Originally Posted by california rick
When I make soup, I put the entire uncooked bird into the stock pot, along with carrots, cerely, onions and simmer it for about 3.5 hours. I pull the bird out, skin it, and retain the meat.

I then add noodles, or puree the cooked veggies and broth with a puree stick/wand and turn it into chicken and dumplings. If I do that, I add more raw carrots and raw celery, s & p, and cook for another hour and make then make the dumplings (Bisquick + parsley) the last 20 mins.

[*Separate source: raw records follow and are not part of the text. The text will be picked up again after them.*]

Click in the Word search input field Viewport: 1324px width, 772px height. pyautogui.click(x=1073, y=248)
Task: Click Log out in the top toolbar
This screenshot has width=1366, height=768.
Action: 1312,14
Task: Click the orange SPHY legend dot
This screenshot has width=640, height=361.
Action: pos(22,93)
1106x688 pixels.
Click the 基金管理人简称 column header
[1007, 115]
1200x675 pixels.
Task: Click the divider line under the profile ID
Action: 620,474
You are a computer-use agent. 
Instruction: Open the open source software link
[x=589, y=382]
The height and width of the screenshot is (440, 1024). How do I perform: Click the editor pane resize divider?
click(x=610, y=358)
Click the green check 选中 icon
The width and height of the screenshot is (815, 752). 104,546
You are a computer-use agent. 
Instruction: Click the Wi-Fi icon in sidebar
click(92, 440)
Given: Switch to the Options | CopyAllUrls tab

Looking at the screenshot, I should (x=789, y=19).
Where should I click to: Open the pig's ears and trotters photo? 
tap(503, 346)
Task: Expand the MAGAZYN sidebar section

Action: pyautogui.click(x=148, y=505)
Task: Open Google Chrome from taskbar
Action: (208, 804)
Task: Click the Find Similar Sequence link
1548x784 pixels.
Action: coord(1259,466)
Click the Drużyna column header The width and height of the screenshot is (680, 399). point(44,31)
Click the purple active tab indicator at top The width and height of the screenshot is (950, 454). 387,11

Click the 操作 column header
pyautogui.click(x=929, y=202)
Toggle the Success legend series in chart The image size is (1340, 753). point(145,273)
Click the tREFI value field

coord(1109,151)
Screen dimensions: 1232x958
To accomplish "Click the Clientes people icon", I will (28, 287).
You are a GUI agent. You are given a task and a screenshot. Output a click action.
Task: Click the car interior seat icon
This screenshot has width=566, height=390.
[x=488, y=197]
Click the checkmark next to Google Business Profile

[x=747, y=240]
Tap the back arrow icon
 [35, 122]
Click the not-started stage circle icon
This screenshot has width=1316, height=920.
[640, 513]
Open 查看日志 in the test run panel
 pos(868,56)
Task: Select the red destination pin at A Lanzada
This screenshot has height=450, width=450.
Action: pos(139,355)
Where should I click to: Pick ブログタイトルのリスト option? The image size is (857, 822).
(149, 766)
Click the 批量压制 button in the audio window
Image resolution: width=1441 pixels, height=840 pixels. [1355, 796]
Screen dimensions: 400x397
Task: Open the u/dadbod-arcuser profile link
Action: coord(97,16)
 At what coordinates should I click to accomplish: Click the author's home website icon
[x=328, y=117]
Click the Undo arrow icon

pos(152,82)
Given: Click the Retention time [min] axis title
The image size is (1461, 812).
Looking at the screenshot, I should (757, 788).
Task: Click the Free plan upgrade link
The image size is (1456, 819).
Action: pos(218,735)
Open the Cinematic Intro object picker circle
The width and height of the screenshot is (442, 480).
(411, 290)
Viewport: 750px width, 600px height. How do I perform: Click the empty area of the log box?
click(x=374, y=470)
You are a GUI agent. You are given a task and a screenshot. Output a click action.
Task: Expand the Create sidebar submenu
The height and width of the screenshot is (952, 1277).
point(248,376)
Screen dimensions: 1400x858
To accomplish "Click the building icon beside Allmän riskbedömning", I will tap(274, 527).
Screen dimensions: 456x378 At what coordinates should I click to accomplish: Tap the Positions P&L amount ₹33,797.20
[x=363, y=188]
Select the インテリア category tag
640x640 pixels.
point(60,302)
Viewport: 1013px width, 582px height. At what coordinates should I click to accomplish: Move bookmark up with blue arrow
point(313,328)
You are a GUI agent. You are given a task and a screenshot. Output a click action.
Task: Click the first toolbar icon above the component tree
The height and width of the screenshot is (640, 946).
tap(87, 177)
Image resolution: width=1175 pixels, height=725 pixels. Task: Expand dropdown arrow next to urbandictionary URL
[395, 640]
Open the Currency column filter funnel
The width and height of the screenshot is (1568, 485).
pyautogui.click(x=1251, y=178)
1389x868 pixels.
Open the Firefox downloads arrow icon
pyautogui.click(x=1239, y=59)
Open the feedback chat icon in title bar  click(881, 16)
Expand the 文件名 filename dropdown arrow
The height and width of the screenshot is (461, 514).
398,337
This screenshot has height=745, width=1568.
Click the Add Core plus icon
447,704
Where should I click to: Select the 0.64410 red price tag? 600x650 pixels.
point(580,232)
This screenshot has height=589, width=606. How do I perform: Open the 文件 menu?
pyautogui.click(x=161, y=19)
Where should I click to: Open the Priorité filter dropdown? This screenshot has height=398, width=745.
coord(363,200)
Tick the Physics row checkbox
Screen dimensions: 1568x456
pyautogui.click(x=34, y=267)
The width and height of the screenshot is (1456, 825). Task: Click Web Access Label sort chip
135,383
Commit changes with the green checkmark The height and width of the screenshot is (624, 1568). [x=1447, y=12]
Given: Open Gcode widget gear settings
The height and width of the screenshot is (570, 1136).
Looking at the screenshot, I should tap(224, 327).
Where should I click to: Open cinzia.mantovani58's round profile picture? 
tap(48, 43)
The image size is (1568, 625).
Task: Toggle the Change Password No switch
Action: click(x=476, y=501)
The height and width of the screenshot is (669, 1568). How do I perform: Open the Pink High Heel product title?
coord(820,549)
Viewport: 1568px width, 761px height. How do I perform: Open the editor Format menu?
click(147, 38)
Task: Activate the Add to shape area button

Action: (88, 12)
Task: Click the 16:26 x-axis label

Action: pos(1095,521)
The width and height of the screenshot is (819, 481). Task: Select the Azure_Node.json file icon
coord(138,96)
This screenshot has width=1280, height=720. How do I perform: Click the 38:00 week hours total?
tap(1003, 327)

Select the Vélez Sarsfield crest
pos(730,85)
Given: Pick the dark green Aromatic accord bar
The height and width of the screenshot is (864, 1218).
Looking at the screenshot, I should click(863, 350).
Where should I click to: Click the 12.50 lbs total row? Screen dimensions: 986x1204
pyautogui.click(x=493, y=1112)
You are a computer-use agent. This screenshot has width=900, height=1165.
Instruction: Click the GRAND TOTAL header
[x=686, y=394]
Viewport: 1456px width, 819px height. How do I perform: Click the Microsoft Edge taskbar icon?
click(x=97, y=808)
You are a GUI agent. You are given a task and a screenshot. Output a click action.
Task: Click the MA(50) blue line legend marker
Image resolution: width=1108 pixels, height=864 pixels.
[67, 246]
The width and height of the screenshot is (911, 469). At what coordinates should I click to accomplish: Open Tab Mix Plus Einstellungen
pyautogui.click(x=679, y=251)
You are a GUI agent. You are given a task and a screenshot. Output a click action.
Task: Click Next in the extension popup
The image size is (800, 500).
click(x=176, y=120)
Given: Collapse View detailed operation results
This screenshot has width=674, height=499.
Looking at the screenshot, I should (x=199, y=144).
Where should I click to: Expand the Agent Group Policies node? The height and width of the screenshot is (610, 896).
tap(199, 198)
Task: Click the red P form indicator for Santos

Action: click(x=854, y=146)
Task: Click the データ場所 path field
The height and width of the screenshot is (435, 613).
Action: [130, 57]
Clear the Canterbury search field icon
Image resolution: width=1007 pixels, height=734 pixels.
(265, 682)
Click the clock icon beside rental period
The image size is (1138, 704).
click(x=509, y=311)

I mound the chicken in-between two dumplings, arrange the carrots and celery sticks on top of the chicken, pour the broth over the entire meal, and viola, chicky dumps. smile
Rick, I think you're makng a couple of small mistakes. First, skin the chicken before putting it in the stockpot. There's a lot of fat in the skin that will need to be removed later and it doesn't add anything to the flavor. I also prefer to cut the bird up so that the bones are able to better flavor the stock.
Second, when you remove the chicken from the stockpot, set it aside to cool and drain before de-boning and strain the stock. There is no earthly reason to leave those mushy cooked out vegetables in your soupstock. Mash them and feed them to the dog, he'll really appreciate it.
Once the stock has been strained out add fresh vegetables cut to 1/4 inch dice along with noodles, rice or barley, bring it back to the boil until they are tender. Add in the meat and serve or...
Use your immersion blender to puree the second batch of vegetables which should be sufficiently tender within a half hour. At this point I usually add some heavy cream and a dash of sherry to finish the soup.
Chicken and dumplings of course want a larger dice and I thicken the stock with a roux for those. Do you do drop dumplings or rolled dumplings?